Exercise —
Identify every line in the records below that contains the string "height", and copy each one. Case counts.

Supplied material —
= = = =
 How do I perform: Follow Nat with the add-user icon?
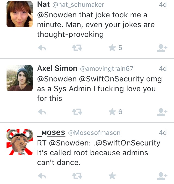[162, 48]
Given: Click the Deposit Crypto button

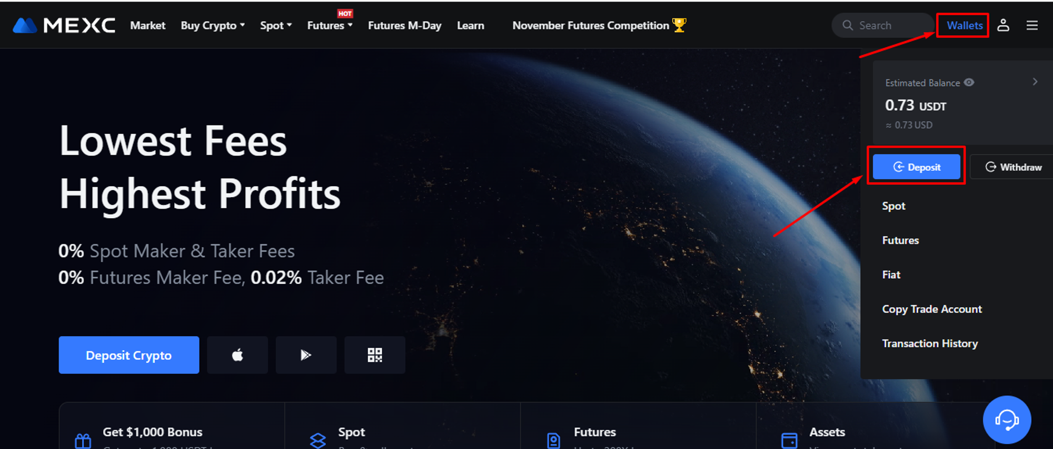Looking at the screenshot, I should 129,355.
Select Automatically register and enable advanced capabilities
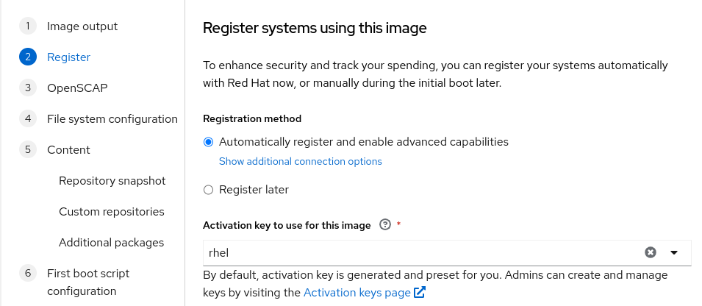The image size is (702, 306). coord(208,142)
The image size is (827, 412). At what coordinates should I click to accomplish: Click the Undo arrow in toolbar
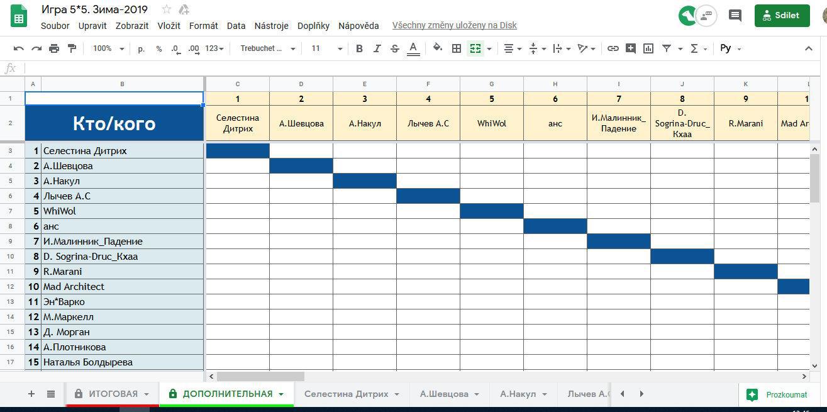[18, 48]
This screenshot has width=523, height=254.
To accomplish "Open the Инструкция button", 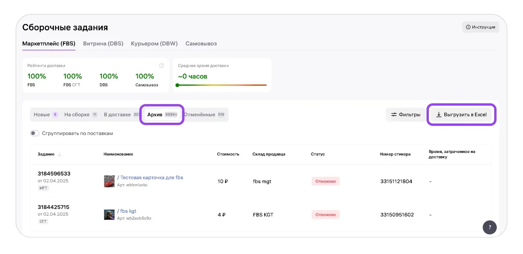I will 480,27.
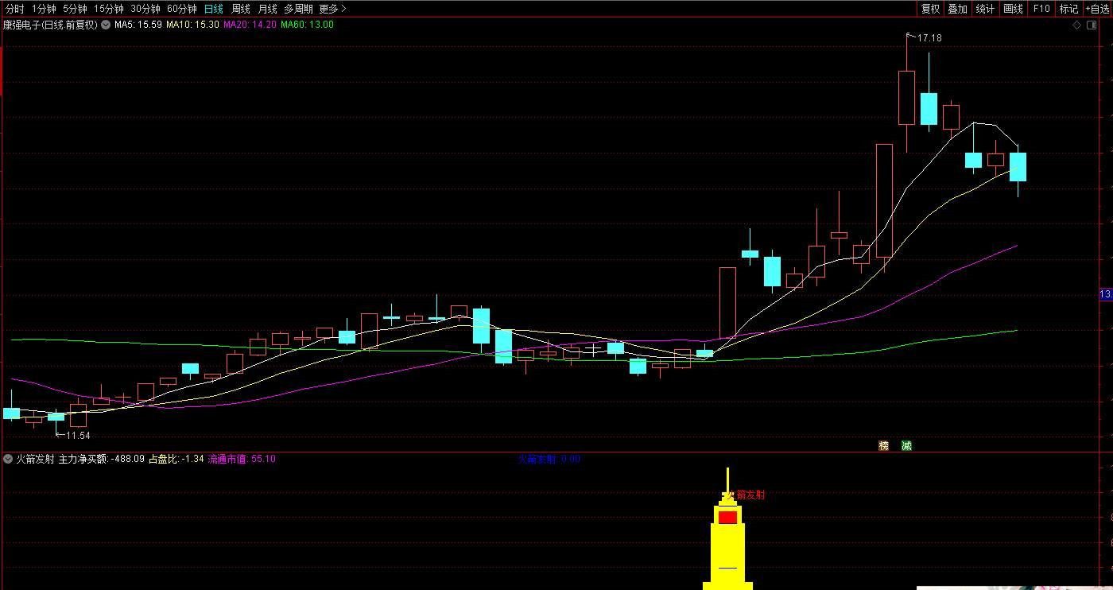Click the MA20 purple indicator label
This screenshot has width=1113, height=590.
tap(250, 25)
= = = =
Complete response —
This screenshot has width=523, height=254.
This screenshot has width=1113, height=590.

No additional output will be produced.